Financing on the basis of musharakah according to the above procedure may be difficult in a business having a large number of fixed assets, particularly in a running industry, because the valuation of all its assets and their depreciation or appreciation may create accounting problems giving rise to disputes. In such cases, musharakah may be applied in another way.
The major difficulties in these cases arise in the calculation of indirect expenses, like
depreciation of the machinery, salaries of the staff etc. In order to solve this problem, the parties may agree on the principle that, instead of net profit, the gross profit will be distributed between the parties, that is, the indirect expenses shall not be deducted from the distributable profit. It will mean that all the indirect expenses shall be borne by the industrialist voluntarily, and only direct expenses (like those of raw material, direct labor, electricity etc.) shall be borne by the musharakah. But since the industrialist is offering his machinery, building and staff to the musharakah voluntarily, the percentage of his profit may be increased to compensate him to some extent.
This arrangement may be justified on the ground that the clients of financial institutions do not restrict themselves to the operations for which they seek finance from the financial institutions. Their machinery and staff etc. is, therefore, engaged in some other business also which may not be subject to musharakah, and in such a case the whole cost of these expenses cannot be imposed on the musharakah.
Let us take a practical example. Suppose a ginning factory has a building worth Rs. 22 million, plant and machinery valuing Rs. 2 million and the staff is paid Rs. 50,000/- per month. The factory sought finance of Rs. 5,000,000/- from a bank on the basis of musharakah for a term of one year. It means that after one year the musharakah will be terminated, and the profits accrued up to that point will be distributed between the parties according to the agreed ratio. While determining the profit, all direct expenses will be deducted from the income. The direct expenses may include the following:
1. the amount spent in purchasing raw material
2. the wages of the labor directly involved in processing the raw material
3. the expenses for electricity consumed in the process of ginning
4. the bills for other services directly rendered for the musharakah
So far as the building, the machinery and the salary of other staff is concerned, it is obvious that they are not meant for the business of the musharakah alone, because the musharakah
will terminate within one year, while the building and the machinery are purchased for a much longer term in which the ginning factory will use them for its own business which is not subject to this one-year musharakah.
Therefore, the whole cost of the building and the machinery cannot be borne by this short-term musharakah. What can be done at the most is that the depreciation caused to the building and the machinery during the term of the musharakah is included in its expenses. But in practical terms, it will be very difficult to determine the cost of depreciation, and it may cause disputes also. Therefore, there are two practical ways to solve this problem.
In the first instance, the parties may agree that the musharakah portfolio will pay an agreed rent to the client for the use of the machinery and the building owned by him. This rent will be paid to him from the musharakah fund irrespective of profit or loss accruing to the business.

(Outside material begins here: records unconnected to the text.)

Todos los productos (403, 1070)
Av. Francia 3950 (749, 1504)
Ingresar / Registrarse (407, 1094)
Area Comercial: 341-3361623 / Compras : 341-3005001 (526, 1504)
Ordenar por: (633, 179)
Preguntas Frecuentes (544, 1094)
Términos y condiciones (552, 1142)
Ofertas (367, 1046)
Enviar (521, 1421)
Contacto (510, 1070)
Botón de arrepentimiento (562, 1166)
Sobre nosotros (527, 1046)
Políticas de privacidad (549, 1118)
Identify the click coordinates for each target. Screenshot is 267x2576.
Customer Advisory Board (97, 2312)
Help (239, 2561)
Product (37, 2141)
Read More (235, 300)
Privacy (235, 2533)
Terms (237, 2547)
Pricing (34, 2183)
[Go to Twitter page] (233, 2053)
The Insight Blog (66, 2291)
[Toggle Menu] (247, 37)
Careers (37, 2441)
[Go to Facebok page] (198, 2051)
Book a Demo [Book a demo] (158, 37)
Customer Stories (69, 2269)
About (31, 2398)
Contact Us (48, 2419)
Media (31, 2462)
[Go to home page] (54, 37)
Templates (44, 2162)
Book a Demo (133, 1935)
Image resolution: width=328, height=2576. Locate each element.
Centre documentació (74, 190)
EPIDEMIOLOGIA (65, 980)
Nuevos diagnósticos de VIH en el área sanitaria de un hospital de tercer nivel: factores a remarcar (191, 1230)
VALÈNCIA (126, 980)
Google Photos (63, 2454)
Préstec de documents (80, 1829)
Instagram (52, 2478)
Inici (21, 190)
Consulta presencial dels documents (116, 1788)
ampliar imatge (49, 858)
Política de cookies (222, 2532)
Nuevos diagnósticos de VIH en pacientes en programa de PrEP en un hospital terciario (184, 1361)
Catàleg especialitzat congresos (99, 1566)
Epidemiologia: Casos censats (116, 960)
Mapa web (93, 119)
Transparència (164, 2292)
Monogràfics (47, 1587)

The second option is that, instead of paying rent to the client, the ratio of his profit is increased.
From the point of view of Shariah, it may be justified on the analogy of mudarabah in services which is allowed in the view of Imam Ahmad bin Hanbal.
Carrying Business of Service
The second example given above for diminishing musharakah is the joint purchase of a taxi run for earning income by using it as a hired vehicle. This arrangement consists of the following ingredients:
i) Creating joint ownership in a taxi in the form of Shirkah al-Milk. As already stated this is allowed in Shariah.
ii) Musharakah in the income generated through the services of taxis. It is also allowed as mentioned earlier in this chapter.
iii) Purchase of different units of the share of the financier by the client. This is again subject to the conditions already detailed in the case of House financing. However, there is a slight difference between House financing and the arrangement suggested in this second example. The taxi, when used as a hired vehicle, normally depreciates in value over time, therefore, depreciation in the value of the taxi must be kept in mind while determining the price of different units of the share of the financier.